Kudos for primary health care efforts
Here’s the Atlantic news we’re tracking this week, including some positive developments in primary care, a fight over fixing the Chignecto Isthmus and the latest in oil exploration.
Primary care
Dr. Jane Philpott, former federal health minister and current director of Queen’s University’s School of Medicine, sat down with PPF’s WONK podcast to talk about her recent book, Health for All: A Doctor’s Prescription for a Healthier Canada. She had some interesting points to make about reforming primary health care, and some nice things to say about Nova Scotia’s approach, which other Atlantic provinces are pursuing as well.
Philpott contends that Canada’s health-care system was designed mostly to ensure we had national health insurance — a single payer, in other words — and was built around hospitals and doctors. It was not focussed at the community level, and when it comes to primary care, Canada wound up with a patchwork of family practices and local clinics.
“It was not done with any clarity around how we would ensure that everyone would have access,” she said. That’s how Canada can have one of the world’s most expensive health care systems and some of the poorest outcomes when it comes to access to primary care and family physicians.
Philpott believes primary care should work like public education. Every child has a right to a spot in a public school, and if a family moves the kids are simply assigned to a spot in their new city or neighbourhood. A number of European countries do the same with primary care — they have legislated the right to primary health care and assign people to a primary health team as needed. No one sits on a wait list for a family doctor.
Nova Scotia’s Need a Family Practice Registry is an ambitious first step in getting a handle on the problem, she said. Rather than depending on surveys to estimate the numbers of people without access to primary care, Nova Scotia has developed an actual list, mapped out the shortages and is promising to address the gaps in primary care. And the gaps are considerable. As of June 1, there were 160,000 Nova Scotians on the registry, up 6 percent over the last year. The province has taken some heat for not having updated the number since June, but it’s chosen to spend the summer on a concerted effort to contact everyone on it to confirm their status and let them know different ways they can access care.
Nova Scotia has also been among the most aggressive in Canada at developing collaborative care teams that include doctors, nurses, nurse practitioners, dieticians, social workers and other health-care practitioners. These are the kind of community-level care centres Philpott is talking about, and Nova Scotia had 107 family practice teams in place as of July, up from 95 last May. This summer has seen a new one announced for Antigonish, a new one open in Port Hawksbury and a number of clinics announcing new doctors joining up and new services being made available.
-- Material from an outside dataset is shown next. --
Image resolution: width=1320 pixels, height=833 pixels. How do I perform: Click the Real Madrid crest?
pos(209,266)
Newfoundland and Labrador is also hurrying to create family-care teams. As part of its blueprint to revamp health care two years ago, the province vowed to build 35 such teams. It has 23 in place, but only six are fully staffed. The province recently announced it would offer doctors already practising in the province a $75,000 incentive to join a family care team and stay with it for a year.
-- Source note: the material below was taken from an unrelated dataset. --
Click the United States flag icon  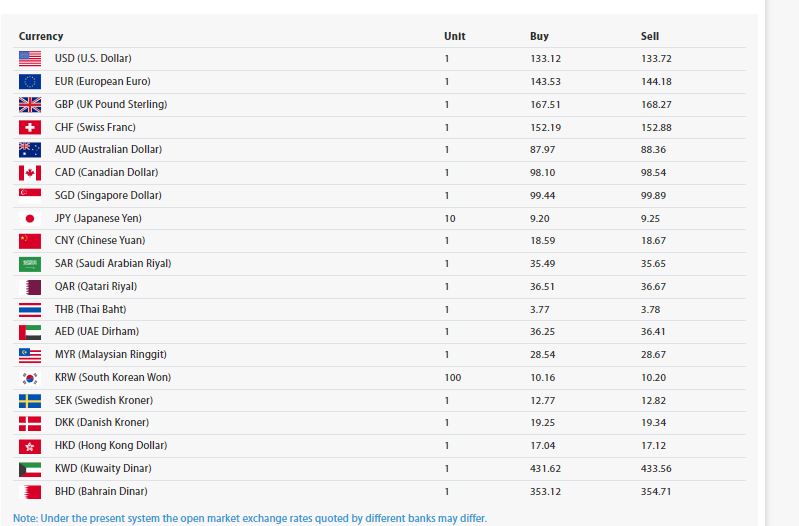tap(29, 59)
New Brunswick announced this spring it would put collaborative care clinics at the centre of its effort to meet its primary care goals. The province earmarked $20 million to establish the clinics in this year’s budget, and is hoping to see 30 clinics opened or be shifted to fit the model. With an election campaign underway, the issue promises to be top of the agenda. Liberal Leader Susan Holt’s first promise was to open “at least” another 30 collaborative health-care clinics in three years should she win power.
Follow WONK to hear the episode, coming soon.
Frank McKenna Awards: Our 2024 honourees, Chief Mi’sel Joe, Dr. Anya Waite and Laura Lee Langley, will be celebrated at PPF’s Frank McKenna Awards on Oct. 10 at Halifax’s Pier 21 during an inspiring night of conversation and connection.
Growing pains
The growing pains involved in converting to renewable energy were felt again last week when the federal government announced it was negotiating a $500-million loan for Nova Scotia Power Inc. to cover costs incurred due to delayed deliveries of electricity from the massive Muskrat Falls hydroelectric project in central Labrador.
N.S. Power did its part for Muskrat Falls, helping to pay for the 180-km undersea Maritime Link that carries its electricity from Newfoundland to Nova Scotia. It was finished on time and on budget but pretty much every other part of the project suffered delays and massive cost overruns.
When the electricity failed to arrive in 2022, N.S. Power had to boost production from existing generating stations, which meant buying more fossil fuels at a time when Russia’s invasion of Ukraine sent costs soaring. That added some $352 million in additional fuel costs, and if the utility had to pay it all back now ratepayers would see a 19-percent jump in their electricity bills. Nova Scotians already pay the second highest rates in Canada.
“Reasonable folks know that stacking such additional costs on top is not feasible at a time when cost of living pressures are already significant,” said Federal Natural Resources Minister Jonathan Wilkinson at the announcement in Halifax. The loan will let N.S. Power spread out the rate increases associated with the delays.
Protection racket
Federal/provincial co-operation was in much shorter supply last week on the issue of protecting the Chignecto Isthmus linking Nova Scotia and New Brunswick. Millions of dollars in trade pass through the corridor every day along rail lines, highways and telecommunications systems, and the aging dyke system protecting it is considered increasingly vulnerable to extreme weather caused by climate change.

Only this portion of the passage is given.